*Task*. I would like every record below transcribed exactly as it is.

*Dataset records*.
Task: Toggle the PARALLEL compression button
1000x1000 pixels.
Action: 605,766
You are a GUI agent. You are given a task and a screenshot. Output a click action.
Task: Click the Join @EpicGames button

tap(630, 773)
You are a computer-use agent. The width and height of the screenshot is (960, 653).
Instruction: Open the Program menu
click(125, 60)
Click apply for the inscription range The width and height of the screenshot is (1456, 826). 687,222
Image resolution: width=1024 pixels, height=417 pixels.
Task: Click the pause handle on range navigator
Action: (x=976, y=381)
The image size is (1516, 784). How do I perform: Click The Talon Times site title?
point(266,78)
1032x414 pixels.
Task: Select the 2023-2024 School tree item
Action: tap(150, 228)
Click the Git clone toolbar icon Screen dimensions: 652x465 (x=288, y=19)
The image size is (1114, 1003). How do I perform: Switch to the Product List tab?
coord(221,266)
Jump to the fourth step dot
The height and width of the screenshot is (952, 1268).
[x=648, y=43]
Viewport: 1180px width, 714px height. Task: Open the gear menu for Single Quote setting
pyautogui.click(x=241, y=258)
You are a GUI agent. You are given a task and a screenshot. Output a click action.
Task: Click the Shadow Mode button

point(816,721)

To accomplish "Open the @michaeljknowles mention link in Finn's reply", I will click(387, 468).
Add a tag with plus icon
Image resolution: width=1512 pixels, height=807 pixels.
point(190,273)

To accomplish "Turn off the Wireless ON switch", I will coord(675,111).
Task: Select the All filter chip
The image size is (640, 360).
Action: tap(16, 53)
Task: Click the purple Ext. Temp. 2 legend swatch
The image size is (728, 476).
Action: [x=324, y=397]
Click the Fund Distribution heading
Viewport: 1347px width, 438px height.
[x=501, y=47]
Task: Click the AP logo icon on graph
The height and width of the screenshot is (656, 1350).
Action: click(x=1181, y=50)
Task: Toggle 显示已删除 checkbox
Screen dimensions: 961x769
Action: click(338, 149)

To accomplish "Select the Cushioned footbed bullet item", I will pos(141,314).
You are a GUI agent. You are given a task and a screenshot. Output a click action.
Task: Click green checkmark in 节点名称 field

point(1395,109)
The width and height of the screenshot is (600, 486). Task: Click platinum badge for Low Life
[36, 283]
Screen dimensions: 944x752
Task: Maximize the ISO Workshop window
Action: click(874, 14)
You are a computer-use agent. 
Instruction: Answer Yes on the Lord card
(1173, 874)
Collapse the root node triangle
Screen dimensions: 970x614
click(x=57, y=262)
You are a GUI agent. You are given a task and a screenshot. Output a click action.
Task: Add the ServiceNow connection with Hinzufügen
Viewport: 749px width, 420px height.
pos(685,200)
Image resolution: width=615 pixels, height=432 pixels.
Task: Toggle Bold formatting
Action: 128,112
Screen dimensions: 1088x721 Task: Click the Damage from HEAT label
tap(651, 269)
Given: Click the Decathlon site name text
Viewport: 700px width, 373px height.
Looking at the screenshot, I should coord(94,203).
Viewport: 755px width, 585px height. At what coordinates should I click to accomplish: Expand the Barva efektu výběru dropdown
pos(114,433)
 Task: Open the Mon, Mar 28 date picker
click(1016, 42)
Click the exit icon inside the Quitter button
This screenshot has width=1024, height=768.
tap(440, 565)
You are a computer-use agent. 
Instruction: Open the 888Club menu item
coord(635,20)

*Exercise result*.
Task: Toggle the PARALLEL compression button
1000x1000 pixels.
Action: 605,766
You are a GUI agent. You are given a task and a screenshot. Output a click action.
Task: Click the Join @EpicGames button

tap(630, 773)
You are a computer-use agent. The width and height of the screenshot is (960, 653).
Instruction: Open the Program menu
click(125, 60)
Click apply for the inscription range The width and height of the screenshot is (1456, 826). 687,222
Image resolution: width=1024 pixels, height=417 pixels.
Task: Click the pause handle on range navigator
Action: (x=976, y=381)
The image size is (1516, 784). How do I perform: Click The Talon Times site title?
point(266,78)
1032x414 pixels.
Task: Select the 2023-2024 School tree item
Action: tap(150, 228)
Click the Git clone toolbar icon Screen dimensions: 652x465 (x=288, y=19)
The image size is (1114, 1003). How do I perform: Switch to the Product List tab?
coord(221,266)
Jump to the fourth step dot
The height and width of the screenshot is (952, 1268).
[x=648, y=43]
Viewport: 1180px width, 714px height. Task: Open the gear menu for Single Quote setting
pyautogui.click(x=241, y=258)
You are a GUI agent. You are given a task and a screenshot. Output a click action.
Task: Click the Shadow Mode button

point(816,721)

To accomplish "Open the @michaeljknowles mention link in Finn's reply", I will click(387, 468).
Add a tag with plus icon
Image resolution: width=1512 pixels, height=807 pixels.
point(190,273)

To accomplish "Turn off the Wireless ON switch", I will coord(675,111).
Task: Select the All filter chip
The image size is (640, 360).
Action: tap(16, 53)
Task: Click the purple Ext. Temp. 2 legend swatch
The image size is (728, 476).
Action: [x=324, y=397]
Click the Fund Distribution heading
Viewport: 1347px width, 438px height.
[x=501, y=47]
Task: Click the AP logo icon on graph
The height and width of the screenshot is (656, 1350).
Action: click(x=1181, y=50)
Task: Toggle 显示已删除 checkbox
Screen dimensions: 961x769
Action: click(338, 149)

To accomplish "Select the Cushioned footbed bullet item", I will pos(141,314).
You are a GUI agent. You are given a task and a screenshot. Output a click action.
Task: Click green checkmark in 节点名称 field

point(1395,109)
The width and height of the screenshot is (600, 486). Task: Click platinum badge for Low Life
[36, 283]
Screen dimensions: 944x752
Task: Maximize the ISO Workshop window
Action: click(874, 14)
You are a computer-use agent. 
Instruction: Answer Yes on the Lord card
(1173, 874)
Collapse the root node triangle
Screen dimensions: 970x614
click(x=57, y=262)
You are a GUI agent. You are given a task and a screenshot. Output a click action.
Task: Add the ServiceNow connection with Hinzufügen
Viewport: 749px width, 420px height.
pos(685,200)
Image resolution: width=615 pixels, height=432 pixels.
Task: Toggle Bold formatting
Action: 128,112
Screen dimensions: 1088x721 Task: Click the Damage from HEAT label
tap(651, 269)
Given: Click the Decathlon site name text
Viewport: 700px width, 373px height.
Looking at the screenshot, I should coord(94,203).
Viewport: 755px width, 585px height. At what coordinates should I click to accomplish: Expand the Barva efektu výběru dropdown
pos(114,433)
 Task: Open the Mon, Mar 28 date picker
click(1016, 42)
Click the exit icon inside the Quitter button
This screenshot has width=1024, height=768.
tap(440, 565)
You are a computer-use agent. 
Instruction: Open the 888Club menu item
coord(635,20)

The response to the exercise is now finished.